- [WORK ORDER]
Whenever the string "this" turns up in a line of the data below, copy that line.

(SOURCE MATERIAL Opens)

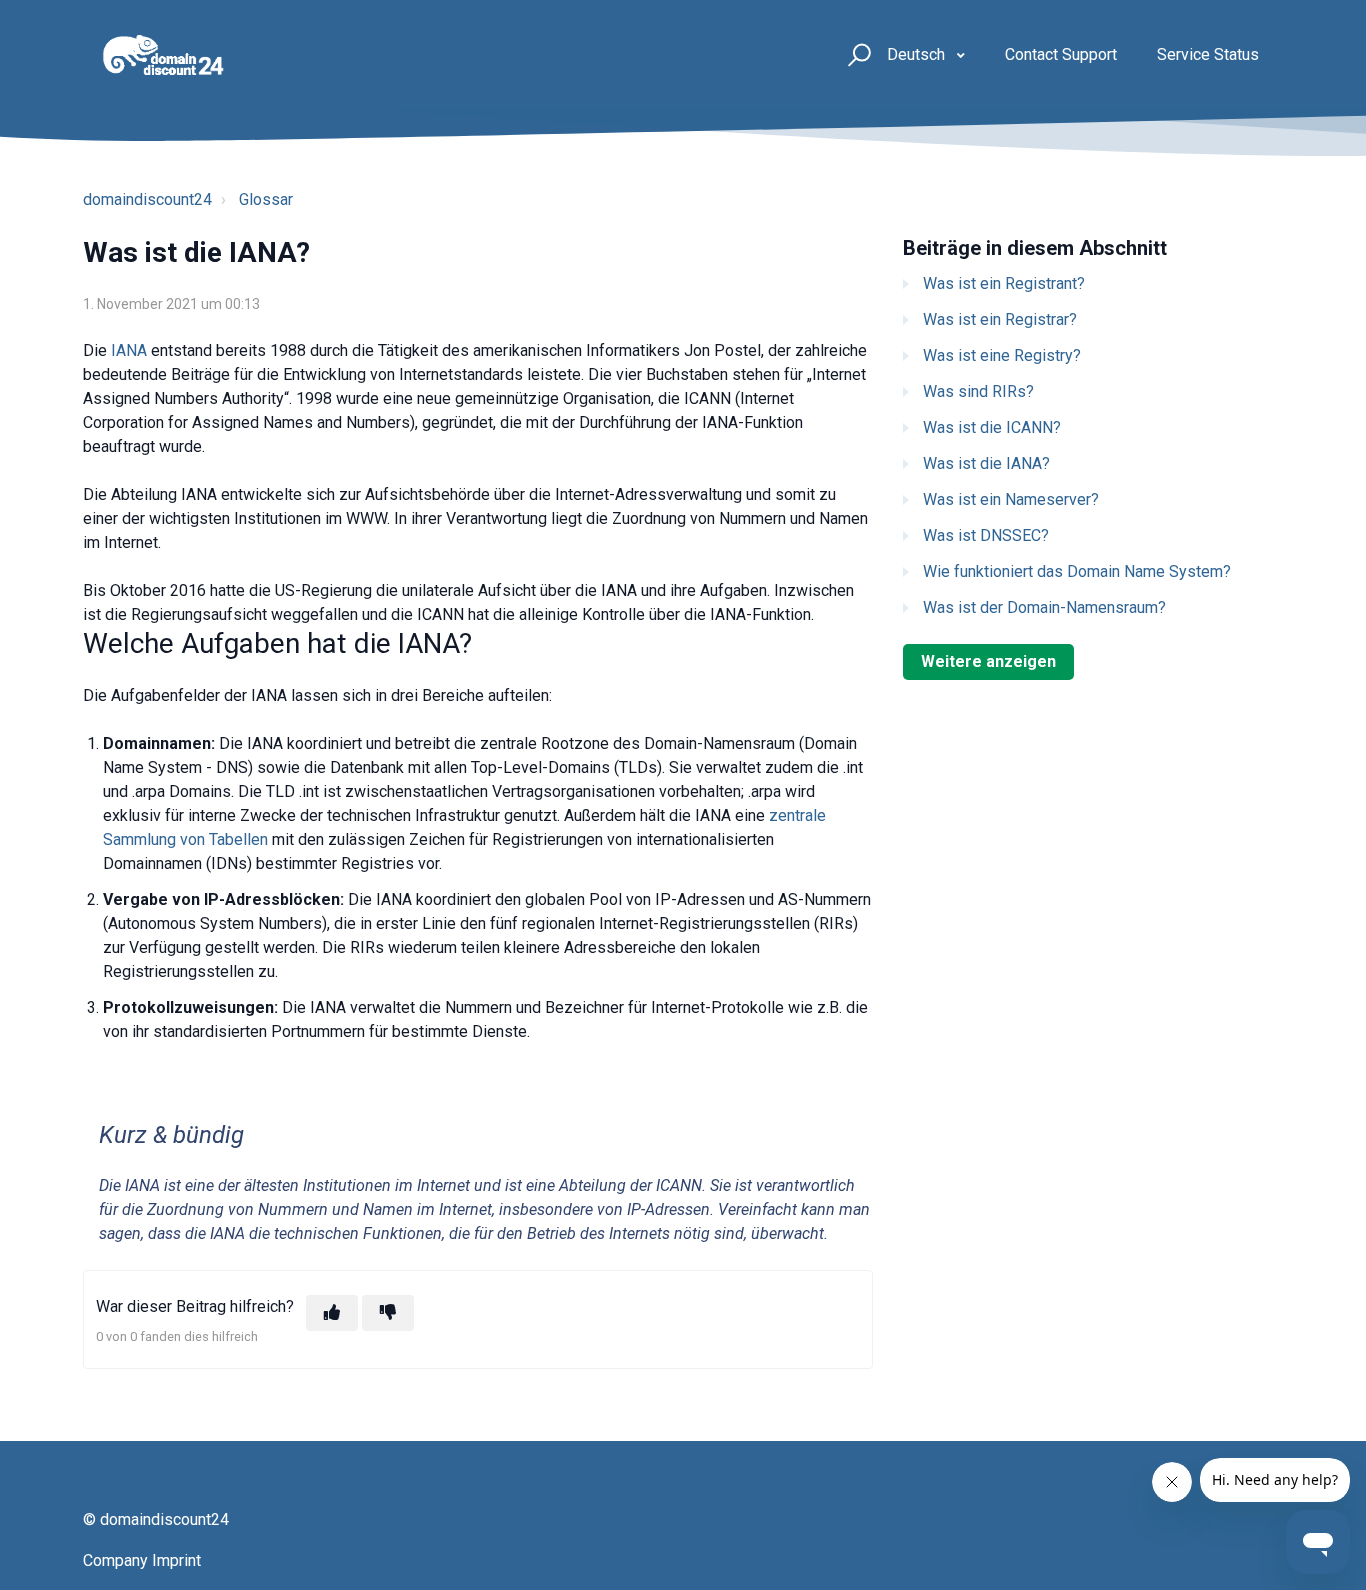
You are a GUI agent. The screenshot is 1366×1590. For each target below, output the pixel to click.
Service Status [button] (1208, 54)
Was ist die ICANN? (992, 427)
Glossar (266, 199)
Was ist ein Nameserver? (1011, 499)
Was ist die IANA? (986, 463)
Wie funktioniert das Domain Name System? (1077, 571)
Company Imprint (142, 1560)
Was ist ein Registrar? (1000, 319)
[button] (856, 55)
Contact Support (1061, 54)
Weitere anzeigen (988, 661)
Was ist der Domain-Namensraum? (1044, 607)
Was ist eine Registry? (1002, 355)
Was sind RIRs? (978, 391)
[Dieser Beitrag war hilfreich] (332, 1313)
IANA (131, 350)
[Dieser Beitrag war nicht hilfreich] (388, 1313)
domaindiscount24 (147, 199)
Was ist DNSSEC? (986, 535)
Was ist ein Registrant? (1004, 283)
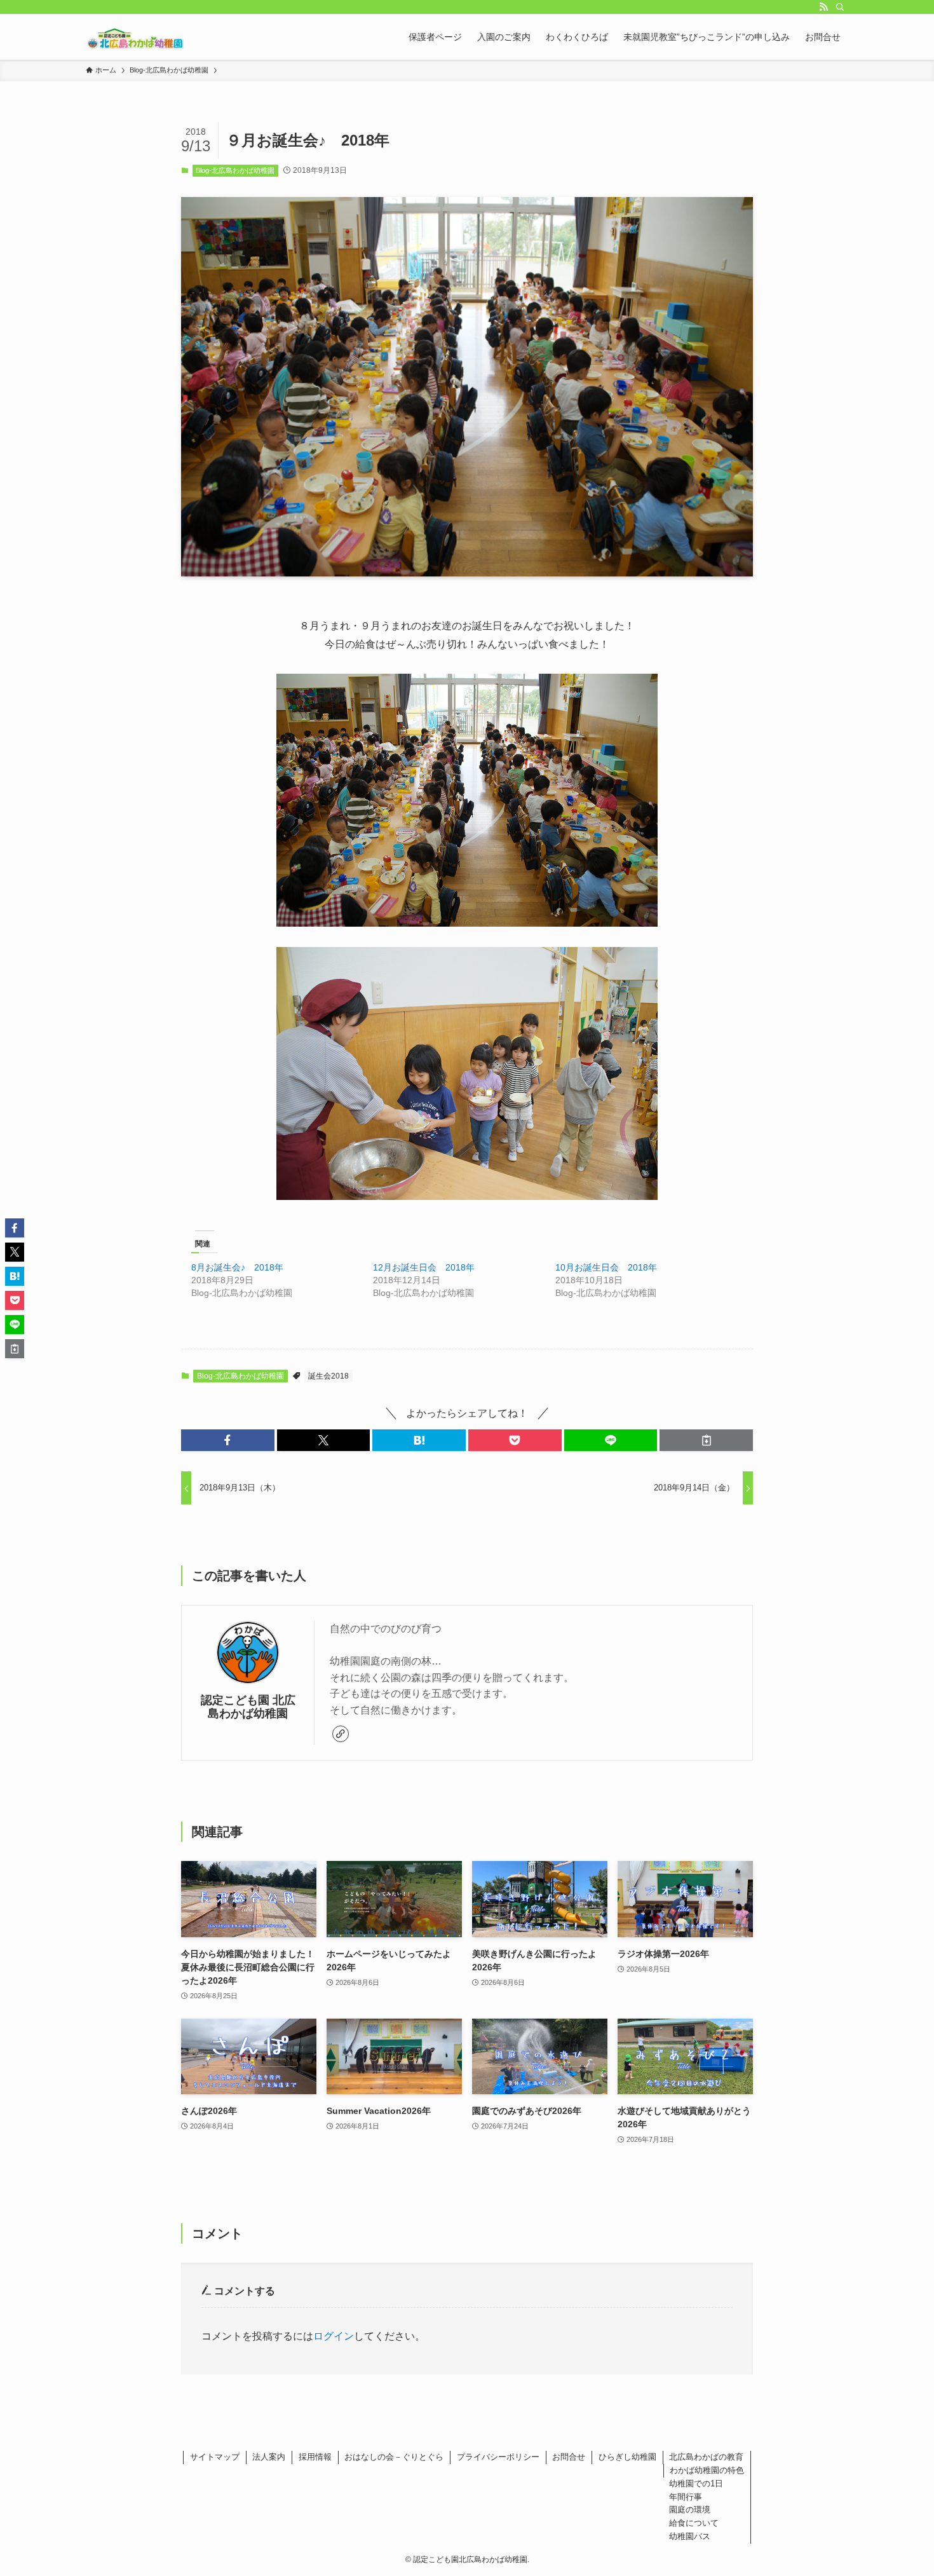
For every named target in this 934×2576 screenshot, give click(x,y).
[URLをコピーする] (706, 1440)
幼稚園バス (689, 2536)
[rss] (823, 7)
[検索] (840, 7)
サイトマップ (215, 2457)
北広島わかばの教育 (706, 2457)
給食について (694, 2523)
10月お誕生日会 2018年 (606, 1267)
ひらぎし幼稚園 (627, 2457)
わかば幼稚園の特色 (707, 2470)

(SOURCE MATERIAL Closes)
(SOURCE MATERIAL Opens)

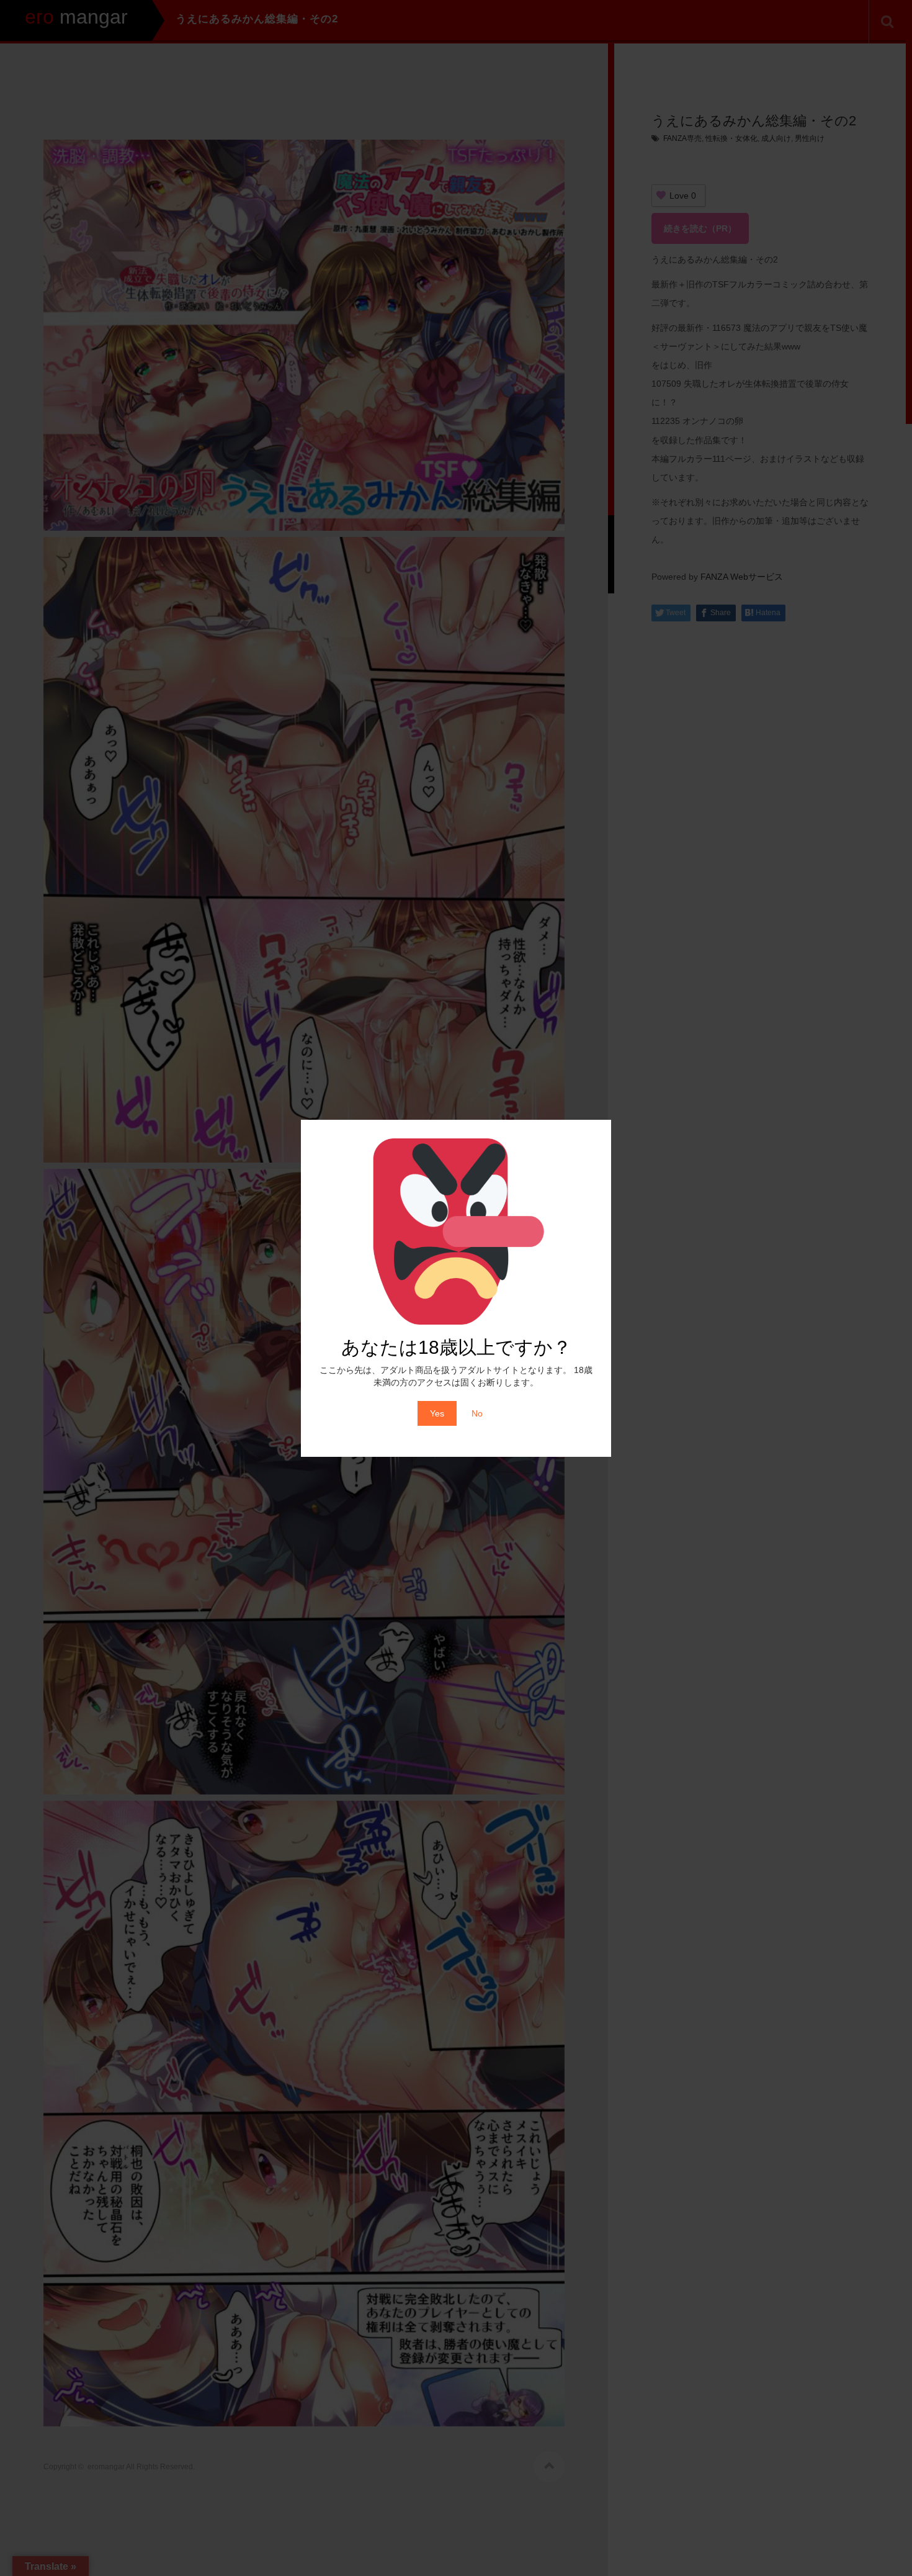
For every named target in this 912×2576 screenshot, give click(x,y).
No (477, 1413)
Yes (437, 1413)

(SOURCE MATERIAL Closes)
(SOURCE MATERIAL Opens)

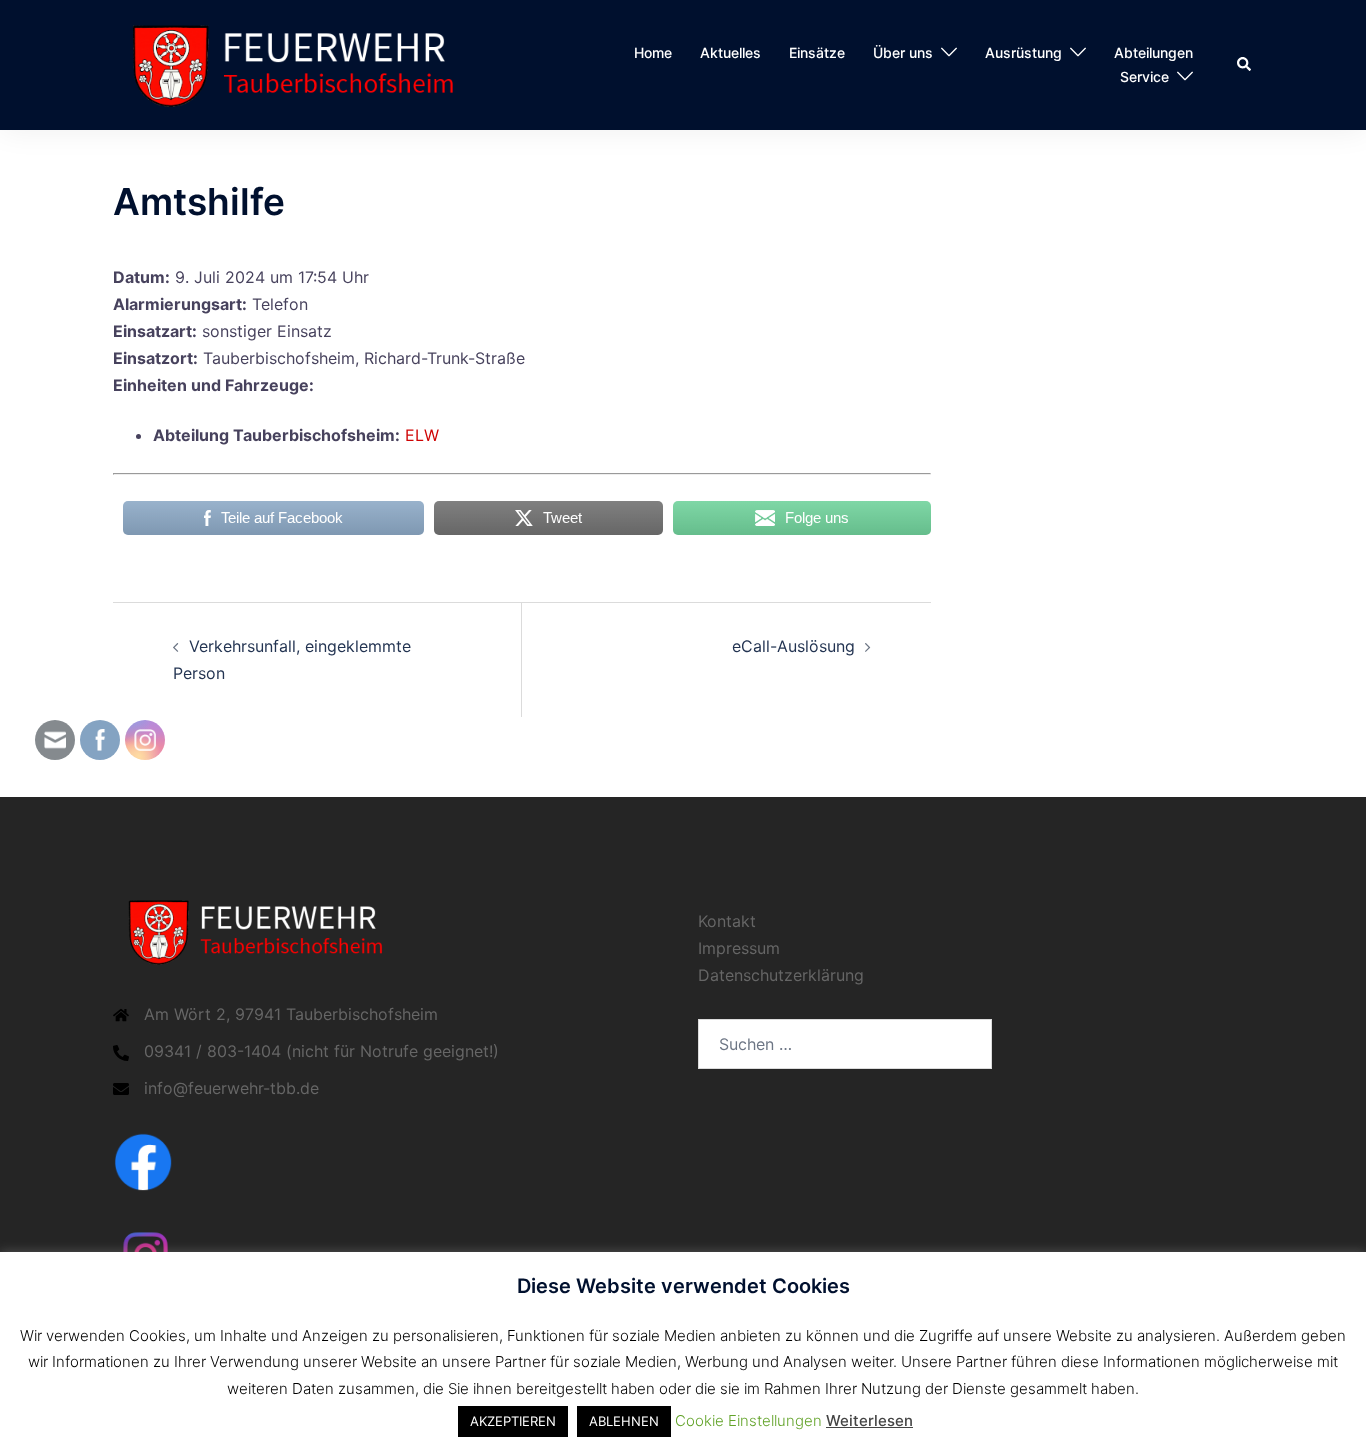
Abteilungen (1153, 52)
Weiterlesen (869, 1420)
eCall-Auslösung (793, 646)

(SOURCE MATERIAL Closes)

- [EXERCISE RESULT]
For every named target in this 934×2576 screenshot, give click(x,y).
For every named target in this 912×2576 screenshot, give click(x,y).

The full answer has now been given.